À quelques pas des lions, sous le dôme équatorial, les enfants observent les animaux qu’ils connaissent parfois mieux que leurs parents. Ici, la crèche fait partie intégrante de leur quotidien. Et pour cause : elle a été créée spécialement pour les salariés du parc.
Une crèche pensée pour la réalité du terrain
Le ZooParc de Beauval, ce sont 1 400 salariés, dont 700 permanents, mobilisés toute l’année, week-ends compris, pour s’occuper de 800 espèces animales et accueillir près de 2 millions de visiteurs par an.
Face aux contraintes horaires et à l’impossibilité de s’appuyer sur des crèches intercommunales aux horaires classiques, la direction a fait un choix fort : créer sa propre structure d’entreprise.
Résultat : une crèche de 12 berceaux, ouverte 7 jours sur 7, toute l’année, de 7h30 à 19h30. Un modèle rare en France.
Accompagné par Les Parents Zens, le projet a vu le jour en 2020 sur un terrain adjacent au zoo. Depuis, des dizaines d’enfants – y compris ceux de salariés saisonniers – y sont accueillis chaque année, avec une organisation sur-mesure adaptée aux plannings variables des équipes.
Un coût… mais surtout un investissement stratégique
« C’est un coût », reconnaît la direction du zoo dans l’article. Mais un coût qui a un impact direct : des parents plus sereins, des salariés plus fidèles, un argument différenciant au recrutement.
Dans des métiers en tension – vétérinaires, hôtellerie, restauration rapide – disposer d’une crèche à proximité immédiate du lieu de travail devient un avantage concurrentiel réel.
Pour les salariés, c’est aussi un confort mental : pas de stress logistique, pas de course contre la montre, pas de fermeture estivale imprévue. Les tarifs restent alignés sur ceux des micro-crèches classiques, ce qui rend le dispositif accessible.

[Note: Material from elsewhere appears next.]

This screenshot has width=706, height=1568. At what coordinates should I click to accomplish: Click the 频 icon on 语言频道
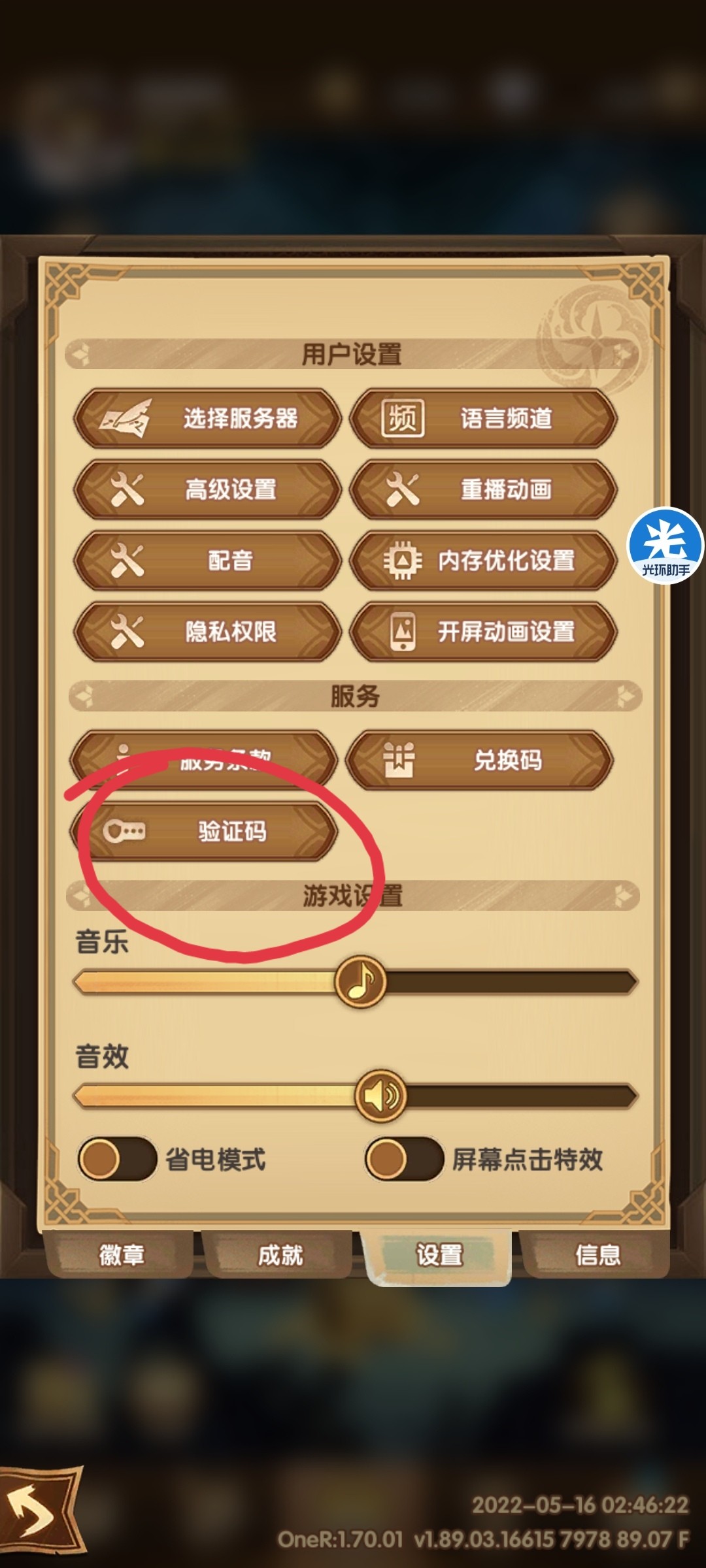click(x=402, y=418)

Quand la parentalité devient un levier d’attractivité
Ce que montre cette initiative, c’est qu’une politique parentalité ambitieuse ne relève pas du “bonus social”, mais d’une vision stratégique. À condition d’avoir un partenaire expert, un foncier adapté et un volume suffisant de familles concernées.
Pour les DRH et dirigeants, le message est clair : intégrer la parentalité dans la stratégie RH peut transformer l’expérience collaborateur, renforcer la fidélisation et soutenir la marque employeur.
Et au passage, créer un environnement où les enfants parlent d’arapaïmas et de lions avec des étoiles dans les yeux.